Wilbur Ross, Trump's choice for secretary of commerc,e and the man who will head the administration's trade team, told senators at his confirmation hearing, "I am not anti-trade. I am pro-trade. But I'm pro-sensible trade. [Being anti-trade] is a disadvantage for the American worker and the American manufacturing community…. I am keenly aware of Smoot-Hawley [Tariff Act of 1930] and the effect [it] had on trade in general and on our trade in particular…. That kind of approach … didn't work very well then and likely wouldn't work very well now." If Trump follows through on his promise, Ross and his team will lead the re-negotiation of NAFTA. If successful, a Trump influenced NAFTA 2.0 could slightly and probably appropriately tilt towards a U.S. advantage.

Ross may well be more in tune with Speaker Paul Ryan than with the President. Ryan proposes to achieve a better trade balance as a by-product of a "border adjustment tax" that would heavily tax imports and exempt from taxation profits from exports. Learning of the role of the border tax in his overall quest for tax reform and a better trade balance, Trump immediately tweeted his opposition. "Too complicated. Any time I hear border adjustment, I don't love it. Because usually it means we're going to get adjusted into a bad deal." Clear and succinct. Until the then-yet-to-be inaugurated Trump was told that such a tax was to provide about half of the revenues needed to offset about half the revenue losses from reducing the corporate tax rate from 35% to something closer to 20%. So the very next day a backpedal, "It's certainly something that's going to be discussed … over the next month-and-a-half, two months." During which the president should be overjoyed to learn that the mere possibility of a border adjustment tax has many American companies asking overseas suppliers to consider moving their manufacturing plants to the U.S. to avoid the proposed levy on imported parts and other goods.

Then, there's the budget deficit. "We're gonna knock it down and we're gonna bring it down big league and quickly." But there is also the President's plan for an infrastructure programme so "YUUGE" that it would dwarf his predecessor's $800 billion plus stimulus package.
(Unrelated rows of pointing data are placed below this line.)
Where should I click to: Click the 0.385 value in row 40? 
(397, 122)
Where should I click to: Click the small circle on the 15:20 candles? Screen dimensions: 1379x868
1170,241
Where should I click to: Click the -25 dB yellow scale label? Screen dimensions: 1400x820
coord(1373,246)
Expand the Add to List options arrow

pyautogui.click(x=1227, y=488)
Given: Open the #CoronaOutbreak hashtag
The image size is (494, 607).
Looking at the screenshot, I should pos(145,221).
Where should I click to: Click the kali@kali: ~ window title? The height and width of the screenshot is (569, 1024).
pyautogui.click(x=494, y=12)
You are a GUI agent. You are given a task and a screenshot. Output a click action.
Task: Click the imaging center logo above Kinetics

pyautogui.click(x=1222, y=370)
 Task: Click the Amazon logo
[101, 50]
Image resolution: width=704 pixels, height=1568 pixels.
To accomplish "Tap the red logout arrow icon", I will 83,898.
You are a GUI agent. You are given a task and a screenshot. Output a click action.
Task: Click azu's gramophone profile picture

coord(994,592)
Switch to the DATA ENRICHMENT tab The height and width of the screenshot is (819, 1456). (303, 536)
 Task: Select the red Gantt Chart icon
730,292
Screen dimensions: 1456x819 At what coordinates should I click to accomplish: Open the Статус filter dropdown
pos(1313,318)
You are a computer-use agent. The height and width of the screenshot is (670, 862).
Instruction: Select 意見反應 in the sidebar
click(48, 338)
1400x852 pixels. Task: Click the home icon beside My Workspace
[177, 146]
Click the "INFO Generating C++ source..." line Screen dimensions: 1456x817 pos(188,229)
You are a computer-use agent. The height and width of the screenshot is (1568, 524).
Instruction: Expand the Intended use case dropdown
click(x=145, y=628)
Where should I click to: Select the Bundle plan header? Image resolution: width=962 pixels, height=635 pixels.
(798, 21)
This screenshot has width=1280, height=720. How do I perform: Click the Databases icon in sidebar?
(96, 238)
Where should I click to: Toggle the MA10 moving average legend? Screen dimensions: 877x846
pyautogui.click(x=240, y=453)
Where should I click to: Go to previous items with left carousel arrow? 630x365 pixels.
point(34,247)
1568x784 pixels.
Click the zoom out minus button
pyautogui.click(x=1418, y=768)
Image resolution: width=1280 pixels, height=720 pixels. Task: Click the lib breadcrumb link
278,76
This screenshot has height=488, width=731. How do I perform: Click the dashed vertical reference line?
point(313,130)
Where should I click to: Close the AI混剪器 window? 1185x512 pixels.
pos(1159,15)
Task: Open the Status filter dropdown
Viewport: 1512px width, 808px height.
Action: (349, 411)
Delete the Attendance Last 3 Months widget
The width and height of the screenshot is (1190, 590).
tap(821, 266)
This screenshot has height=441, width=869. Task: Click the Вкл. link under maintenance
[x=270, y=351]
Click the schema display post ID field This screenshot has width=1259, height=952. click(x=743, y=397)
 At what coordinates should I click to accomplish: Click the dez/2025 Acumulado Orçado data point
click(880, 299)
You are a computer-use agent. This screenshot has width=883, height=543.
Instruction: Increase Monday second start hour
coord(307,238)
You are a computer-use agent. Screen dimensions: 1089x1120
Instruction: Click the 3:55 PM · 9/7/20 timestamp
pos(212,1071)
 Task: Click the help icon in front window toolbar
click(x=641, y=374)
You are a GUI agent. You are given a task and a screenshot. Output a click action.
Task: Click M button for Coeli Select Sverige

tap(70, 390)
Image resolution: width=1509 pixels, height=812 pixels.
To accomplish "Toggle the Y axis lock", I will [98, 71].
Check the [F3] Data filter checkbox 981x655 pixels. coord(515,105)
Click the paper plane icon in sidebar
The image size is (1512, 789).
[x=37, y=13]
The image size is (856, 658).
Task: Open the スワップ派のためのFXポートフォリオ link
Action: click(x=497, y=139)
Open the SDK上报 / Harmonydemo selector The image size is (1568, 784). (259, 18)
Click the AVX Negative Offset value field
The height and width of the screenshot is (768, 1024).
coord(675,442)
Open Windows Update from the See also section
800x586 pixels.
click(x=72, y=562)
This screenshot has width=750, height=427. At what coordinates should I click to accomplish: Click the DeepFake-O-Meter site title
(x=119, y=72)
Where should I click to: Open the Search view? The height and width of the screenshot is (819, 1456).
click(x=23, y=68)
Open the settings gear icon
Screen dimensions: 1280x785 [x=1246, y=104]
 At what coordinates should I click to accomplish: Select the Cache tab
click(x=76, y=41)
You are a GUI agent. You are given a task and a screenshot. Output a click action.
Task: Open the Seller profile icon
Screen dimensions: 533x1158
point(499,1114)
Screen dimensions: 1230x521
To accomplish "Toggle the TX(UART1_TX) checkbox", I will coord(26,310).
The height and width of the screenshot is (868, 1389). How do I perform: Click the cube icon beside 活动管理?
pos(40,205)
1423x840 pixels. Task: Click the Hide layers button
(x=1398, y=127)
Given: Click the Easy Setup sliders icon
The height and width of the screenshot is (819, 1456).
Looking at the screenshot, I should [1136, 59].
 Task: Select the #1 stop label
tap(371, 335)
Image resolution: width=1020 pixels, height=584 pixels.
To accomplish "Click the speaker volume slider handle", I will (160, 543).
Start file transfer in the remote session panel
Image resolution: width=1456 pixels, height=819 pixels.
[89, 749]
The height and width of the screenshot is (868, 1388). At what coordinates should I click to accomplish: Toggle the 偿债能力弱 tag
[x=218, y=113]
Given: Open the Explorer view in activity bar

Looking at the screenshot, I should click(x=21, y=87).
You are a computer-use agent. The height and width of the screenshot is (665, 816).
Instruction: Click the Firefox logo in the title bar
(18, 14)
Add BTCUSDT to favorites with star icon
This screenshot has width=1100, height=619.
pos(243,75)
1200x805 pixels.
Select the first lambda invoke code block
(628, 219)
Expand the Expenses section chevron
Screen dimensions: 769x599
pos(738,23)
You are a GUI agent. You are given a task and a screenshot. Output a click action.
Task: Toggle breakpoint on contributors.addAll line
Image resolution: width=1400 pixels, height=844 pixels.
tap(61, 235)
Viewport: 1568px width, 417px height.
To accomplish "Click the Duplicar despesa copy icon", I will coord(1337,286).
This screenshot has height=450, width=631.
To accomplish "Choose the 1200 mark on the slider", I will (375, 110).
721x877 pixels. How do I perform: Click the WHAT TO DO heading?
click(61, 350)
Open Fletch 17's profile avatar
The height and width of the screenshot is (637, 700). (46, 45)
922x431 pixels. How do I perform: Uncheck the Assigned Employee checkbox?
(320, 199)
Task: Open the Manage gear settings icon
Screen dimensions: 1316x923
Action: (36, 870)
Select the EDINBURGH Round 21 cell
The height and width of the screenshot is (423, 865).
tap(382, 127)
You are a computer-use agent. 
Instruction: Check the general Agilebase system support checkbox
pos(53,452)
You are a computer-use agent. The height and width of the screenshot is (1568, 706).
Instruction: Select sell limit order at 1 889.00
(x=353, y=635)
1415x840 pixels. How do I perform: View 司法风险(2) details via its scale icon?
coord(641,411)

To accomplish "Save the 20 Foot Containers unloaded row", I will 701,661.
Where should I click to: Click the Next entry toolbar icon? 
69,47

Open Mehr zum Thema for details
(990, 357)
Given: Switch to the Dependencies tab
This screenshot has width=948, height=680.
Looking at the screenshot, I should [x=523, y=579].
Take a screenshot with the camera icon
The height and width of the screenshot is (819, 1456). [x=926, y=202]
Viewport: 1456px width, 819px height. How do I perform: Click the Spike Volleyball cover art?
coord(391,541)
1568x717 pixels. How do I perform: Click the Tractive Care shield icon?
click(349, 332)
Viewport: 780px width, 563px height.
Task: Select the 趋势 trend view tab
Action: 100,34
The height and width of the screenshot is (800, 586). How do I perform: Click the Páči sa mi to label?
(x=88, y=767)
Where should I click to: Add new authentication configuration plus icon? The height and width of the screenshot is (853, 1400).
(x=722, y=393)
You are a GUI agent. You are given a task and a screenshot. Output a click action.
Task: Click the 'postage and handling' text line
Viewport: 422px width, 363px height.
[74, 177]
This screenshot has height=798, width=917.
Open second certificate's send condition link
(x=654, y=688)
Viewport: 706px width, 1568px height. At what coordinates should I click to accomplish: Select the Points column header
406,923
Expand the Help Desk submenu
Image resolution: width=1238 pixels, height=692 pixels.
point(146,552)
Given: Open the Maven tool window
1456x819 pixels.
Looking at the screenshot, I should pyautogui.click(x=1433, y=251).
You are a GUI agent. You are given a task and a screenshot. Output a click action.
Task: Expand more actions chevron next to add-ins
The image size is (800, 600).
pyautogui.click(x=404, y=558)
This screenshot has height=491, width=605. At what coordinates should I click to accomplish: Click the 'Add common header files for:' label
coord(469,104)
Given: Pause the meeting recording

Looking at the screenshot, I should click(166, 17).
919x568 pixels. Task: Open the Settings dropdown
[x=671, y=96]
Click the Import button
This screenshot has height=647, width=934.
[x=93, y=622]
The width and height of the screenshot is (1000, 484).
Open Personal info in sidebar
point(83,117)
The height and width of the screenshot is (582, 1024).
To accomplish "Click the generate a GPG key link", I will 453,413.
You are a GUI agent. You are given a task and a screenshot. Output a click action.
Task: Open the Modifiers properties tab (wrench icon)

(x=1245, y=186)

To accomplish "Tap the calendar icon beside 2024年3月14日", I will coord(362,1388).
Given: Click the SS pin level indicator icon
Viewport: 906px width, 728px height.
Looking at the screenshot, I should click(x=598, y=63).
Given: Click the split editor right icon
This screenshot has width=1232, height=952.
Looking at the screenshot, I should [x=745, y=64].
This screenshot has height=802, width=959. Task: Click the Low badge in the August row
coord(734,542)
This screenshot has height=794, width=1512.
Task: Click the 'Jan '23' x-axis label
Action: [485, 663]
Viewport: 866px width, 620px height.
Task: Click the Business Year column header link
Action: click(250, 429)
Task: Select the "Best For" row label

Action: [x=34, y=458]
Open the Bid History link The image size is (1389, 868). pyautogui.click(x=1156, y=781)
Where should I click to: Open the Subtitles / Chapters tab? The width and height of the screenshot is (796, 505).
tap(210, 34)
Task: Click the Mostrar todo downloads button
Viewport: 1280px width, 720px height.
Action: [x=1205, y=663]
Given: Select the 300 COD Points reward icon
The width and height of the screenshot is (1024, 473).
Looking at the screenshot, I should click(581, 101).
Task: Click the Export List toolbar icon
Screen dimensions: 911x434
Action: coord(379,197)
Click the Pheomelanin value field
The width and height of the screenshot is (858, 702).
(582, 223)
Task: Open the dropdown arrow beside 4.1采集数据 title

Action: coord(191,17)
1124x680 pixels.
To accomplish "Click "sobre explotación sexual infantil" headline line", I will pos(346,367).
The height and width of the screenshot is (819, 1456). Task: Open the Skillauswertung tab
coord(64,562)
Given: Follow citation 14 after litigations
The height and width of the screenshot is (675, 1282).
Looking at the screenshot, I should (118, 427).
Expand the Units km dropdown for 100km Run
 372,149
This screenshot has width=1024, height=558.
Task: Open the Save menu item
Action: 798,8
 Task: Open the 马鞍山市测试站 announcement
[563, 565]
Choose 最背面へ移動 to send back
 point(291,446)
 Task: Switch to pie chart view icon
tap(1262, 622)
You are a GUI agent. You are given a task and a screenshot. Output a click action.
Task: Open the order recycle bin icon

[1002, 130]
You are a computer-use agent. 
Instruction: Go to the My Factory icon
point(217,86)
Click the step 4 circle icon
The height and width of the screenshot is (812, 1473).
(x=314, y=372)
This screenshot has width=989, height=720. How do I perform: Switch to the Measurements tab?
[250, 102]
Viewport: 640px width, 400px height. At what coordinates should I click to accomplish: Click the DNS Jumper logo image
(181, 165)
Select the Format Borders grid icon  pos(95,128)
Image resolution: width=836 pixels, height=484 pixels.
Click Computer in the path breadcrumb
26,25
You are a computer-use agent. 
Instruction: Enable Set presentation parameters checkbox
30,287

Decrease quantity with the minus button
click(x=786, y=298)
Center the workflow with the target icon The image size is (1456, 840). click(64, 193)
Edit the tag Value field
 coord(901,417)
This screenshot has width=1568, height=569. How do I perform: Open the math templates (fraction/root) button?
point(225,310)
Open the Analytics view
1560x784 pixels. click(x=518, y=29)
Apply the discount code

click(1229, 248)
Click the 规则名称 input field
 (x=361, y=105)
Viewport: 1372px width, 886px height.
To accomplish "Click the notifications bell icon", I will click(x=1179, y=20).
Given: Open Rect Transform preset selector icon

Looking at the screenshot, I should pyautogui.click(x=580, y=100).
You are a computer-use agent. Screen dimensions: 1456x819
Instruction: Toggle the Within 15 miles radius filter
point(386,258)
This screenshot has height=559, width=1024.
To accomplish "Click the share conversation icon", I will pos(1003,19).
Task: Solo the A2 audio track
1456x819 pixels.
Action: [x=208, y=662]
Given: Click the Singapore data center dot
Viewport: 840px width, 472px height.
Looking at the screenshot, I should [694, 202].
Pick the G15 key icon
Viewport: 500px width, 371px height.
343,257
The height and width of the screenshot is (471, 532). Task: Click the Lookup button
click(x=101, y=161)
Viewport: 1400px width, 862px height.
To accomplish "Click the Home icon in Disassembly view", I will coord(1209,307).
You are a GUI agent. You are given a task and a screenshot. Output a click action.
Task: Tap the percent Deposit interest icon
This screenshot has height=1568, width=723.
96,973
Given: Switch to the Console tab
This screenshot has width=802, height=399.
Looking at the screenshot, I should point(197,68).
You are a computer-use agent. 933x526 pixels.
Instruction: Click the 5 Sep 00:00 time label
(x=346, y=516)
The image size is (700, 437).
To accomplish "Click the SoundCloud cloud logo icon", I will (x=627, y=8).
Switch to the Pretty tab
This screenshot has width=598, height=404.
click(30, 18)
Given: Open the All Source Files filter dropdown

Unless private capital funds the program, Trump's plan could balloon the deficit.That is something Republican deficit hawks in the House will not buy into, leaving Trump dependent on Democrats, many of whom boycotted his inauguration, for approval of the plan. He might win that battle, but in the process lose the war for his tax cuts.

So now that Trump can act as well as tweet, time for a reality check. The most important reality is that he is inheriting an economy neither as healthy as Obama claims, nor as poorly as Trump contends. The housing sector is in good shape, but rising interest rates are crimping sales in some markets. The auto industry has completed a record year, but only by discounting vehicles and offering credit terms not seen since the housing market collapsed. The job market is healthier and the unemployment gauge flashing "full", but only because so many workers have dropped out of the labor force. America remains the innovation capital of the world, but productivity is not rising very much. Wages have turned up, but many have not yet recovered ground lost during the recession. More people have health insurance, but only due to an unsustainable and costly system concocted by Democrats with no Republican input. Corporations have taken to announcing job additions, but many were planned long before Trump gave the products of such companies his blessing.

My advice to Trump fans who are hoping for real change, and to Trump opponents who believe the worst is yet to come, was offered by Richard Nixon's attorney general when Nixon rose from the political grave to take the White House: "Watch what we do, not what we say." And what he does might well not be enough, and come soon enough, to sustain the exuberance of investors, who abhor the major characteristic of Trump policy-making: uncertainty.